About this exercise: Answer with the number of lines in the listing below that contain the word "Romana", and nothing else.

Data records:
========
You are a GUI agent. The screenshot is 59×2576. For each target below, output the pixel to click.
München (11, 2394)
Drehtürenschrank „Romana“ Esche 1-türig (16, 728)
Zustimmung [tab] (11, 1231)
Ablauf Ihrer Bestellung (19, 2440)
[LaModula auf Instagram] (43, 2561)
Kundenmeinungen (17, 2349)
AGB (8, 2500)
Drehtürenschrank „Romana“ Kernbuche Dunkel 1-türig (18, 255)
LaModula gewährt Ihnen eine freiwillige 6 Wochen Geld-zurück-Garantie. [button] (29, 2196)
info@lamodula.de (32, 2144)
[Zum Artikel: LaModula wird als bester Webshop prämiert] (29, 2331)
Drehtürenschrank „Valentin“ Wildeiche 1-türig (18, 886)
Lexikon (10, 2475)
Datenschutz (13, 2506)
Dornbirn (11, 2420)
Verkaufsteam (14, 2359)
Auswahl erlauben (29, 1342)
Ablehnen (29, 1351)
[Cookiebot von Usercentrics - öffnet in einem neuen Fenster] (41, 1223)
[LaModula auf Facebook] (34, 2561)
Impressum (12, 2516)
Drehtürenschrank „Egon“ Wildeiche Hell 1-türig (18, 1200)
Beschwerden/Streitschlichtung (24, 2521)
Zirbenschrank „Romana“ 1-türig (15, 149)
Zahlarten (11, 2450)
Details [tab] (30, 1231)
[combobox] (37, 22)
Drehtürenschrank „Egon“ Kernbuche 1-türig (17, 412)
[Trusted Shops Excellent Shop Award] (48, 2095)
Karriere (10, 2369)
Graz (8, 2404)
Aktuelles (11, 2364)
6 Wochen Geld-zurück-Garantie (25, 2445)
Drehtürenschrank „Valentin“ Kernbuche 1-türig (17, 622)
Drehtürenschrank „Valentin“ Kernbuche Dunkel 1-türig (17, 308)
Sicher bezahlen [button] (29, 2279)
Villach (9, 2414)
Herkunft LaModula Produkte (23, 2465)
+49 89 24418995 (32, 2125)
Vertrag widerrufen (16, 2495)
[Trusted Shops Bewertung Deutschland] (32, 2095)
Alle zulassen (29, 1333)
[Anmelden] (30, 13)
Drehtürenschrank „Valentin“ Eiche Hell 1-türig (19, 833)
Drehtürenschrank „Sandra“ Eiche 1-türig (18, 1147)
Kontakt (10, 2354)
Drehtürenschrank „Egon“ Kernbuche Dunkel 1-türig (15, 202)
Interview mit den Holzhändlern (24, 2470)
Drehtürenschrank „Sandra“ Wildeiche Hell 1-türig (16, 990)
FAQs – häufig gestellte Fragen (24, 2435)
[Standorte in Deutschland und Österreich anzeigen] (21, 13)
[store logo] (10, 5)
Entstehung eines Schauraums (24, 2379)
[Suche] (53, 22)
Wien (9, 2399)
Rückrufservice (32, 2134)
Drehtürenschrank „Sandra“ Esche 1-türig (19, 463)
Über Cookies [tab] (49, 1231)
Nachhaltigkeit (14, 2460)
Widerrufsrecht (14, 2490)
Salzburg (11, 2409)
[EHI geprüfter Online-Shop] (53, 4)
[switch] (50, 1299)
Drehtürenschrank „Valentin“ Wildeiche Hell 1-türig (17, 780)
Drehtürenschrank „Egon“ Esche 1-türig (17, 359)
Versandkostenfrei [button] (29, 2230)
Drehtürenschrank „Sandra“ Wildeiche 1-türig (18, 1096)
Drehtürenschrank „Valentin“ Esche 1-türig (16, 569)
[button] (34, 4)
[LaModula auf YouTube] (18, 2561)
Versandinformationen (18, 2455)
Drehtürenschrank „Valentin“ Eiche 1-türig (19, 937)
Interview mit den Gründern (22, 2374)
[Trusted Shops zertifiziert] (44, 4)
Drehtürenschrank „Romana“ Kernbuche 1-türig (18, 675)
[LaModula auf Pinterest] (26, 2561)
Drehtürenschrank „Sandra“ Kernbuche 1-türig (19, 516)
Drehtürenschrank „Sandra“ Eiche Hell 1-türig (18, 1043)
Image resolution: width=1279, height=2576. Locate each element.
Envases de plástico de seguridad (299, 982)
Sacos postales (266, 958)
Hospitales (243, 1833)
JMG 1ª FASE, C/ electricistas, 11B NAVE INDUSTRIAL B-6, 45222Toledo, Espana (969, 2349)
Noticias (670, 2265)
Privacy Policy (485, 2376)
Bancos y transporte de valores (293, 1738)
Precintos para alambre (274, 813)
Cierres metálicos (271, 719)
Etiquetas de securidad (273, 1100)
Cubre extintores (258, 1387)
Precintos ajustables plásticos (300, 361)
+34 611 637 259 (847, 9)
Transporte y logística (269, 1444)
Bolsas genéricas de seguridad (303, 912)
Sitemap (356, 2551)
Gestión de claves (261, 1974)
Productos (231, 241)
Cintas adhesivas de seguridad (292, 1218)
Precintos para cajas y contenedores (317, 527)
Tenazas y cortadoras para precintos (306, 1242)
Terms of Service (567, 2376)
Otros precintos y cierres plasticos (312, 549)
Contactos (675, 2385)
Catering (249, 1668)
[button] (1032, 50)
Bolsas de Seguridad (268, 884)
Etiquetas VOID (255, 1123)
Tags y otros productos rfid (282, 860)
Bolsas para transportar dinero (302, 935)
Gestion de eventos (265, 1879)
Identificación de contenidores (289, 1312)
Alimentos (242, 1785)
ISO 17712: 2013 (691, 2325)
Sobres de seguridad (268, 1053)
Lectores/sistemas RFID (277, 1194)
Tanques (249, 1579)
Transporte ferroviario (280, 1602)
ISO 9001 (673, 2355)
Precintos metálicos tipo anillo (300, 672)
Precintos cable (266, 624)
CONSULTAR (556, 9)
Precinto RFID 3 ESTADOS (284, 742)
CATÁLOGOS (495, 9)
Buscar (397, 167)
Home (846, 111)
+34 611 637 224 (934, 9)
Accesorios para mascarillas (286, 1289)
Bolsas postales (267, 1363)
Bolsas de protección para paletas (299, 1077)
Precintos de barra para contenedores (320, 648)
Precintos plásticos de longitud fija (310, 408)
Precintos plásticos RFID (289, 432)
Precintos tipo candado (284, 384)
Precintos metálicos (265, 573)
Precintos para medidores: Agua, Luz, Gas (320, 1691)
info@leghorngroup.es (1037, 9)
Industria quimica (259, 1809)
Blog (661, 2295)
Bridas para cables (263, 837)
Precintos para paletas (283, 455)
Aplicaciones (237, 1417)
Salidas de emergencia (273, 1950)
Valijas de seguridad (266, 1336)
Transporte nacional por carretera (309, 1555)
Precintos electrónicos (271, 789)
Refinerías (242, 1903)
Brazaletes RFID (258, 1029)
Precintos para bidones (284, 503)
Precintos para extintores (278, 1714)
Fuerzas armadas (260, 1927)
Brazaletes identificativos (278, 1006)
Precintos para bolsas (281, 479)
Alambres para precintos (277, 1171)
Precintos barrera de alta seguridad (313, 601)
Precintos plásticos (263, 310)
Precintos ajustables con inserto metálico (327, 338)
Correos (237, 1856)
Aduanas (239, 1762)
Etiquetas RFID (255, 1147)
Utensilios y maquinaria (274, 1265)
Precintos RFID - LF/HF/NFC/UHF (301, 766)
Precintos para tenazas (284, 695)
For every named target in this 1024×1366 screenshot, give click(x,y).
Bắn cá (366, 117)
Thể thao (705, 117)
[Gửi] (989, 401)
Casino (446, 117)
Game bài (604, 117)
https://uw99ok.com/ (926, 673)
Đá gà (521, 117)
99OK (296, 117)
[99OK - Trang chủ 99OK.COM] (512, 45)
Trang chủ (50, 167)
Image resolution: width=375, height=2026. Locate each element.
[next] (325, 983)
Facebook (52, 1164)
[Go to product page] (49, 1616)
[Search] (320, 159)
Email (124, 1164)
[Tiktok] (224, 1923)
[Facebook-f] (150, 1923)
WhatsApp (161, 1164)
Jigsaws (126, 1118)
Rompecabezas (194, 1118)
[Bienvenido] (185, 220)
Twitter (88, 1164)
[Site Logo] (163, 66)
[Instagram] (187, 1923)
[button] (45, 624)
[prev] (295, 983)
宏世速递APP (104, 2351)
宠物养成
========
Response: 4